Background Understanding the genetic architecture of scleroderma (SSc) susceptibility is vital both in gene discovery and in determining the influence of previous identified susceptibility variants.

Objectives To perform an immunochip-based interrogation of scleroderma susceptibility variants using cases from the Australian Scleroderma Cohort Study.

Methods We selected 557 cases from the Australian Scleroderma Cohort Study for genotyping with the Immunochip, a custom Illumina Infinium genotyping array containing 196,524 rare and common variants shown to be important in a wide variety of autoimmune disorders. 4,537 controls were taken from the 1958 British Birth cohort.

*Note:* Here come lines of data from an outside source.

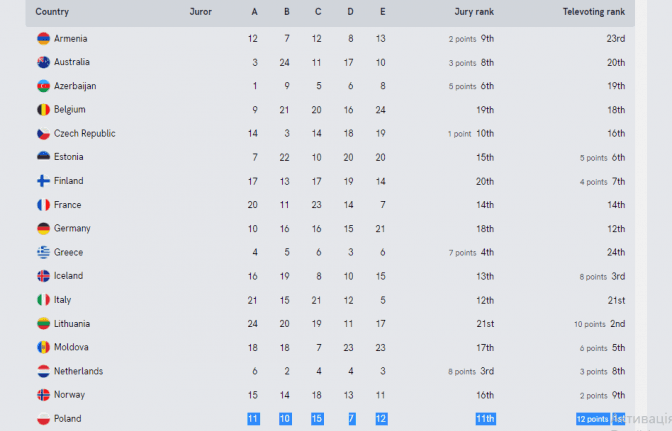Click Azerbaijan's 6th jury rank cell
Image resolution: width=672 pixels, height=431 pixels.
pos(487,86)
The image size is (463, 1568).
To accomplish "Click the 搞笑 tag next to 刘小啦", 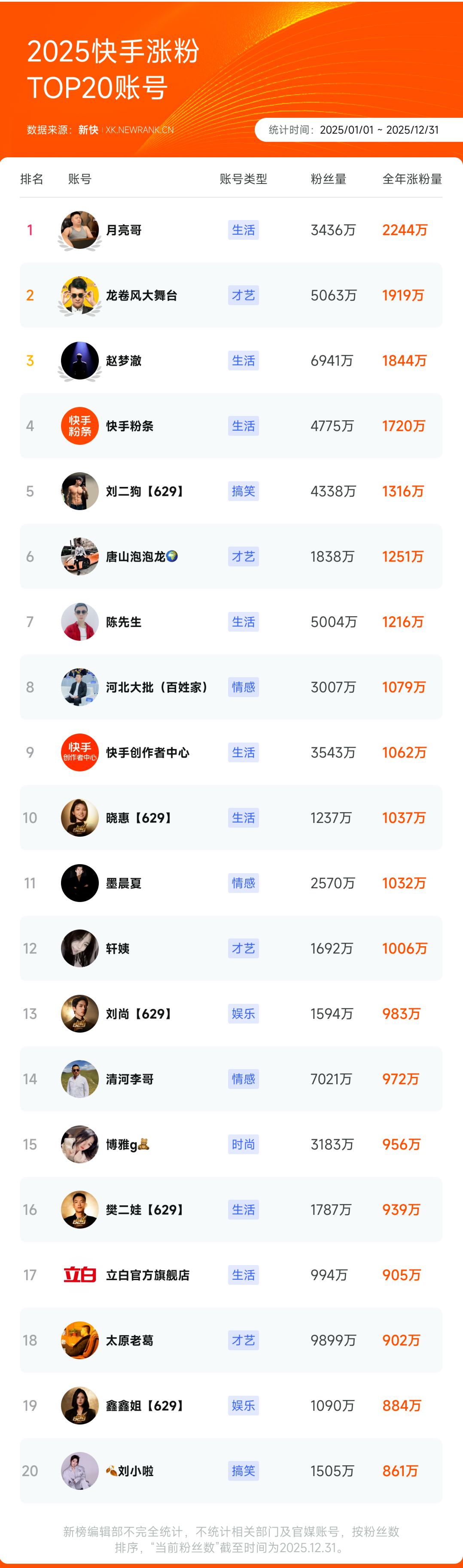I will [x=244, y=1470].
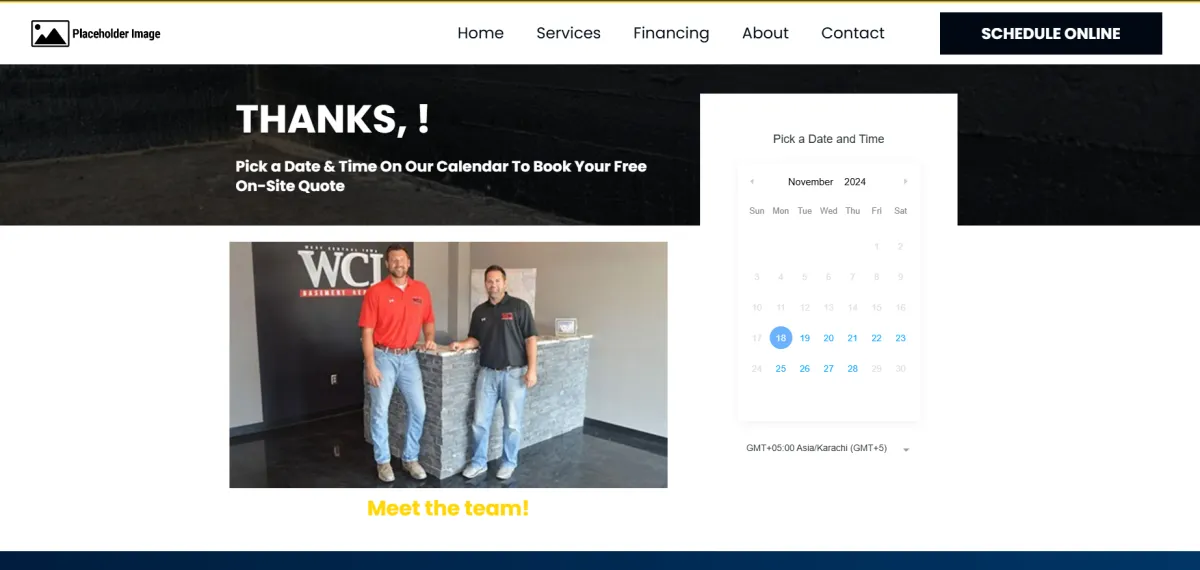Open the 2024 year selector

click(x=855, y=182)
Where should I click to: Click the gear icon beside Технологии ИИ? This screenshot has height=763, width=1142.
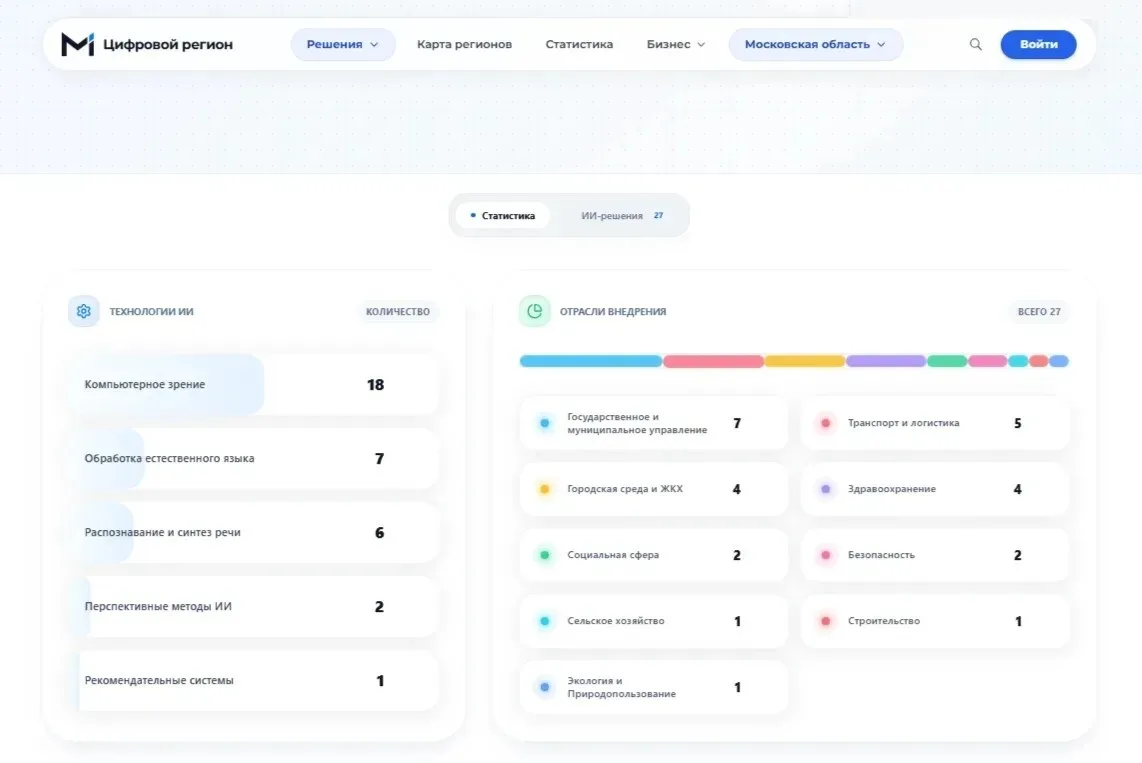(x=84, y=312)
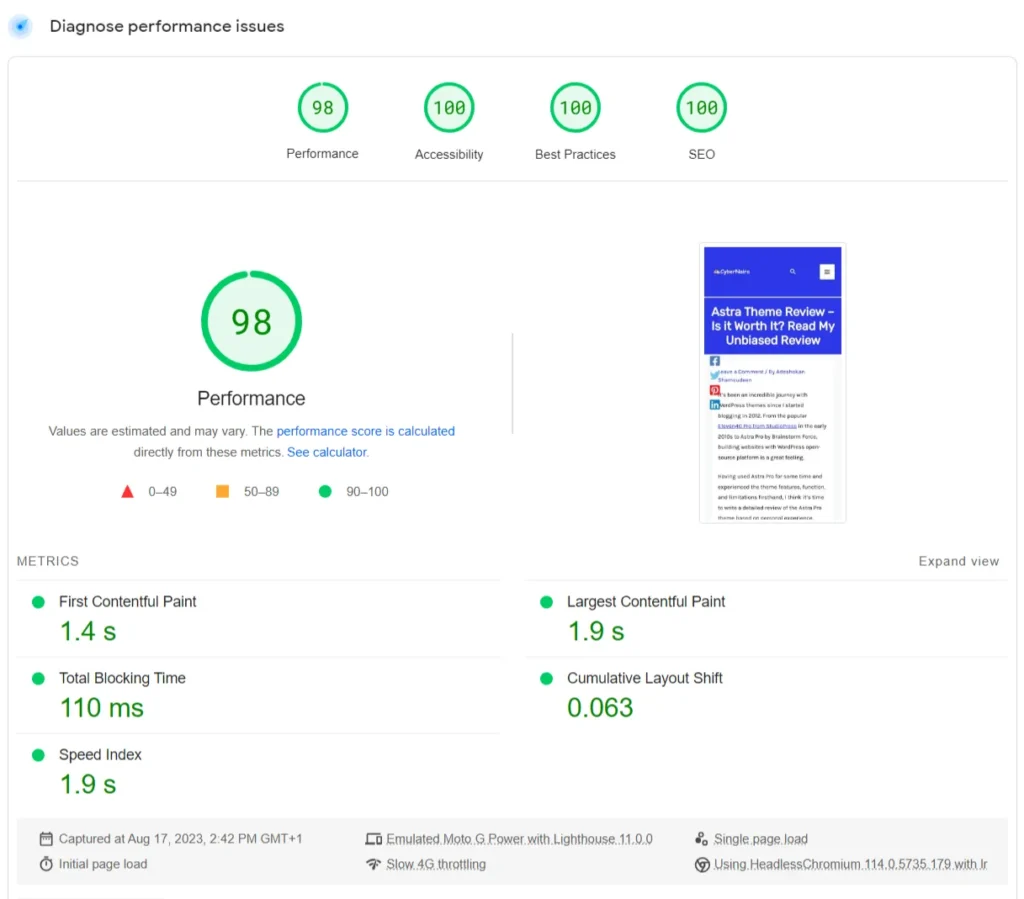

Genotype data were analysed with PLINK. Samples and SNPs with low call rates were excluded, as were SNPs in Hardy-Weinberg disequilibrium or with less than two occurrences of the minor allele. Eigenstrat was used to analyze population structure. The final dataset consisted of 505 cases, 4,491 controls and 146,867 SNPs. Allelic association analyses were conducted using Fisher’s exact test. Genotype clusters were manually examined for all associations of p<10-5 since calling is difficult for some rare variants.

Results Significant and suggestive associations were detected at seven loci. Several of these have been previously implicated in scleroderma susceptibility (HLA-DRB1 and STAT4) and several are novel associations, including SNPs near PXK (p=4.4×10-6) and CFDP1 (p=2.6×10-6).

The strongest associations were with SNPs in the class II region of the MHC. One of the most strongly associated SNPs (rs4639334; p=1.6’10-8; OR=1.8) is in linkage disequilibrium (r2=0.46) with the class II allele HLA-DRB1*11:01. This allele has been associated with SSc. Another strongly associated SNP is rs2857130 (p=1.6’10-8; OR=0.67), which lies in the promoter region of HLA-DRB1, but is not in LD with any classical MHC alleles.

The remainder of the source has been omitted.